- _Excerpted records_:
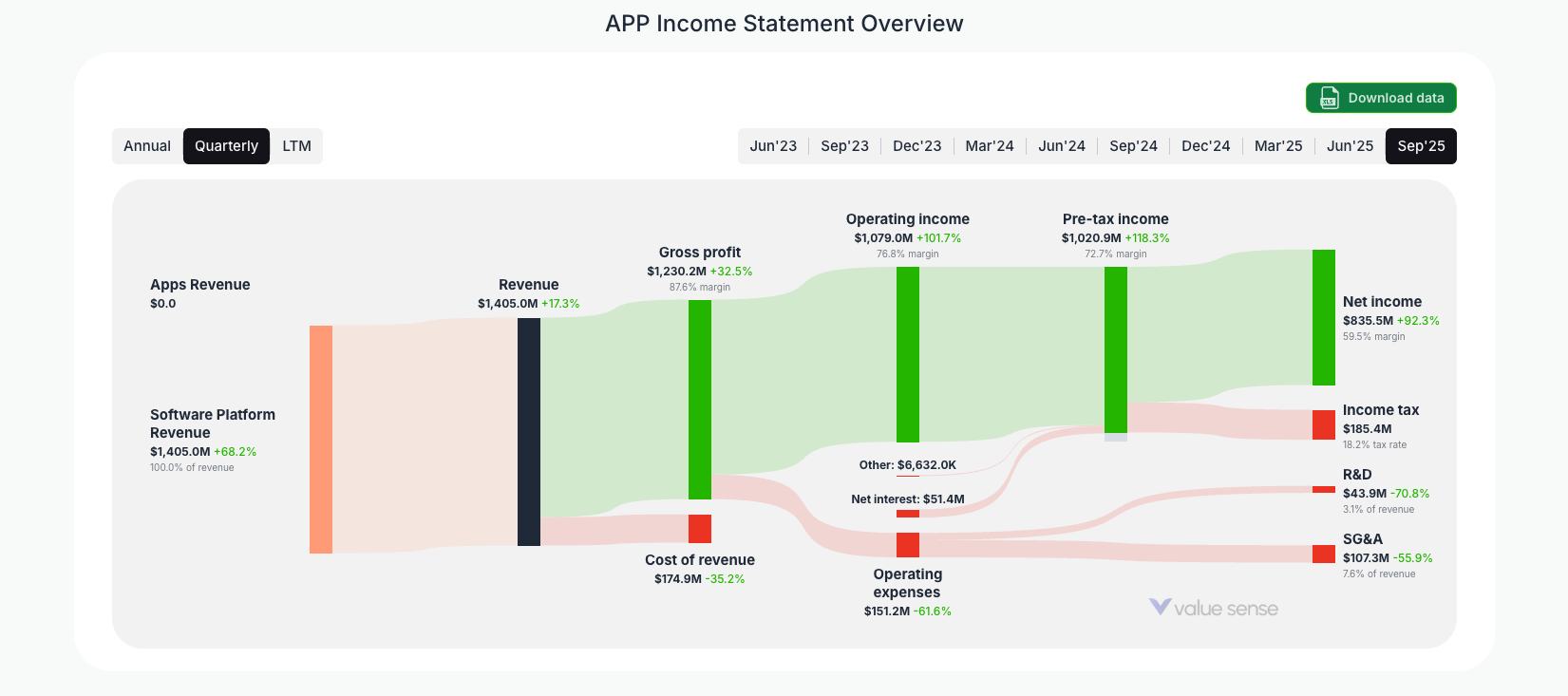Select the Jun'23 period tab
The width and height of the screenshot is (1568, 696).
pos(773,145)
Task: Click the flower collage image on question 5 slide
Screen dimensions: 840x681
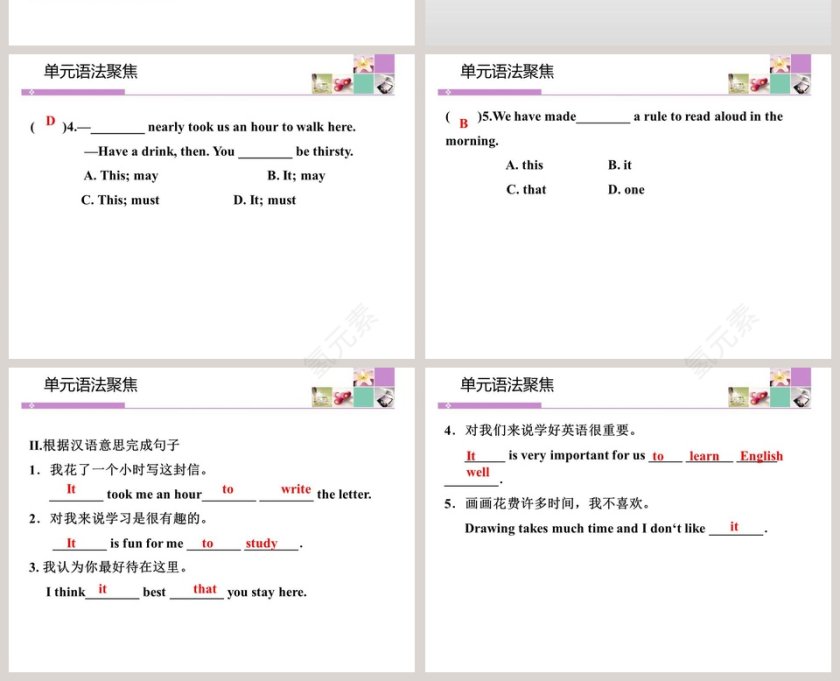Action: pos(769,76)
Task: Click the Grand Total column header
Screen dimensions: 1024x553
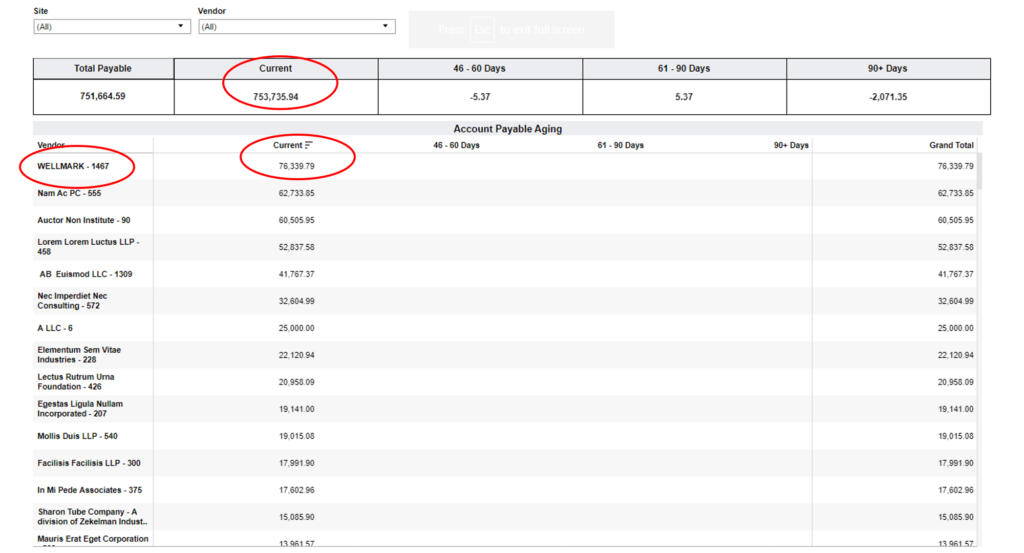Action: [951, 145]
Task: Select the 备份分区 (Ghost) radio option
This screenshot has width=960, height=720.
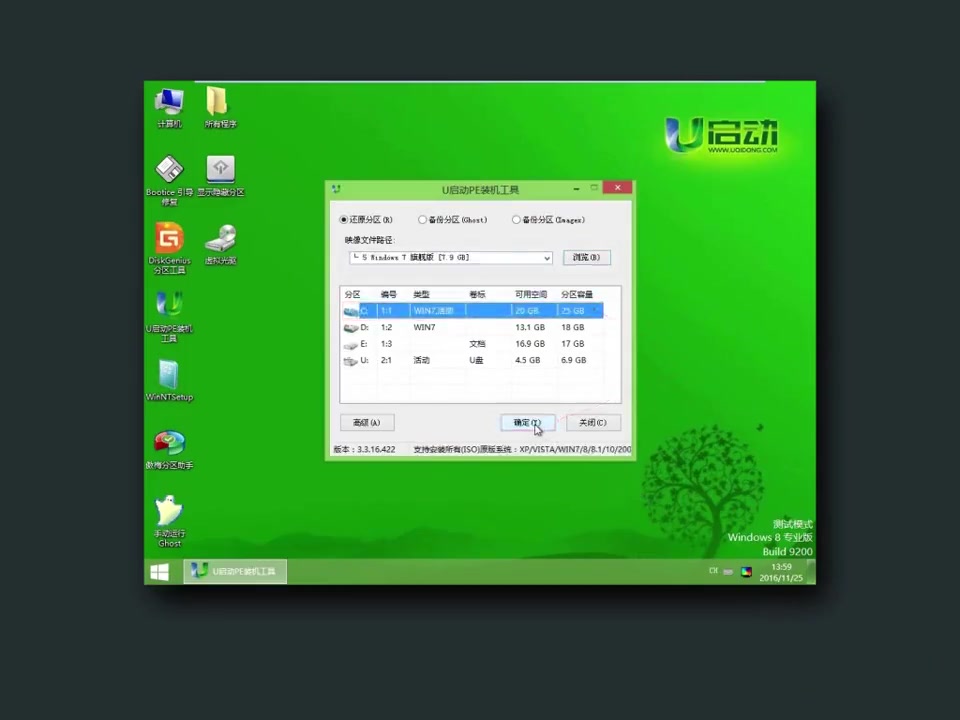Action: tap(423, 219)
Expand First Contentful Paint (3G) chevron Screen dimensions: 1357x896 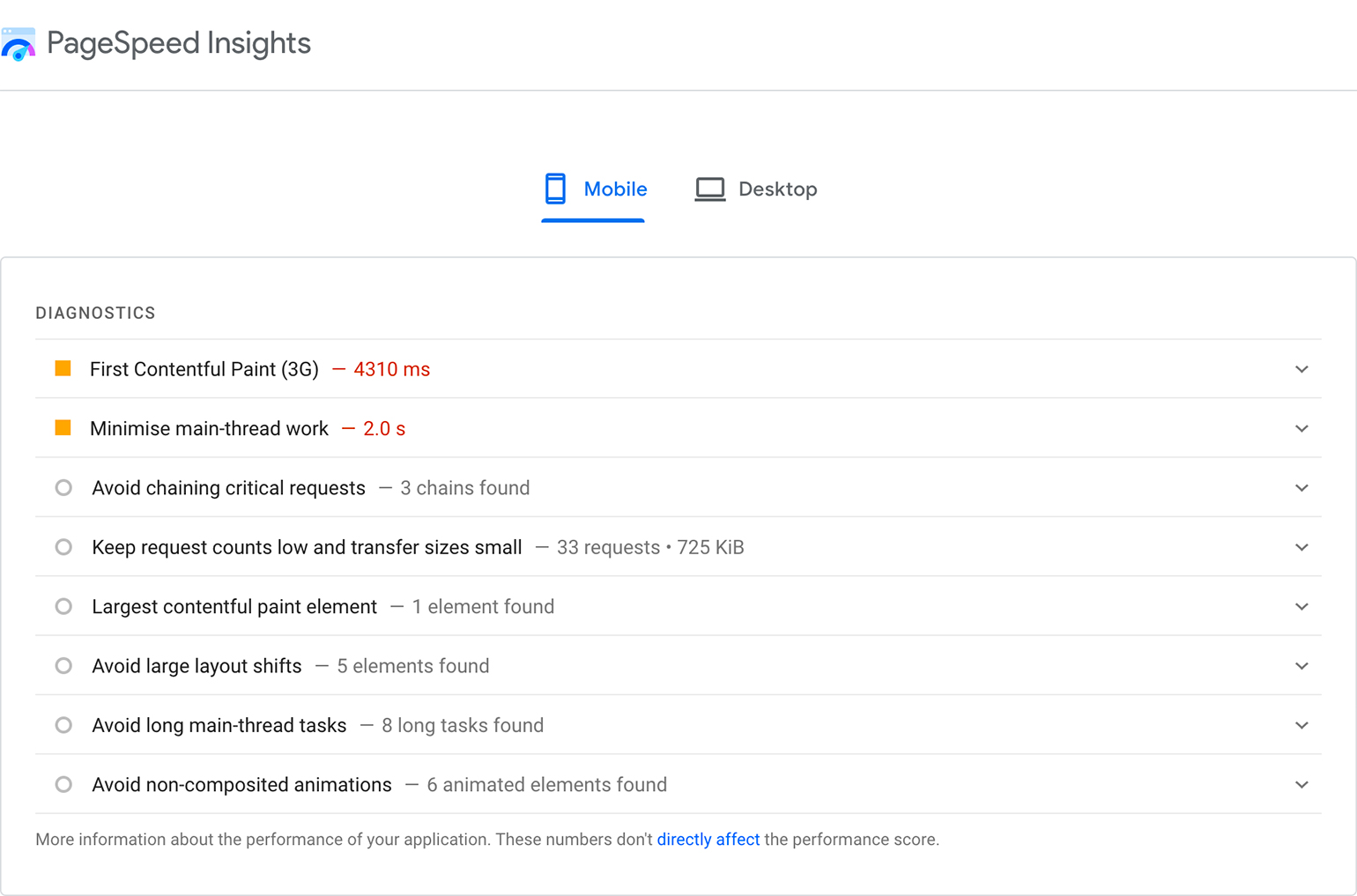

- _What to work on_: Leaving every picture out, please copy exactly the lines from the one holding "Task: Click the flower" through the last line of the listing, both ends included.

- _Output for this task_:
Task: Click the flower collage image on question 5 slide
Screen dimensions: 840x681
Action: pos(769,76)
Task: Click the Grand Total column header
Screen dimensions: 1024x553
Action: [951, 145]
Task: Select the 备份分区 (Ghost) radio option
This screenshot has width=960, height=720.
Action: tap(423, 219)
Expand First Contentful Paint (3G) chevron Screen dimensions: 1357x896 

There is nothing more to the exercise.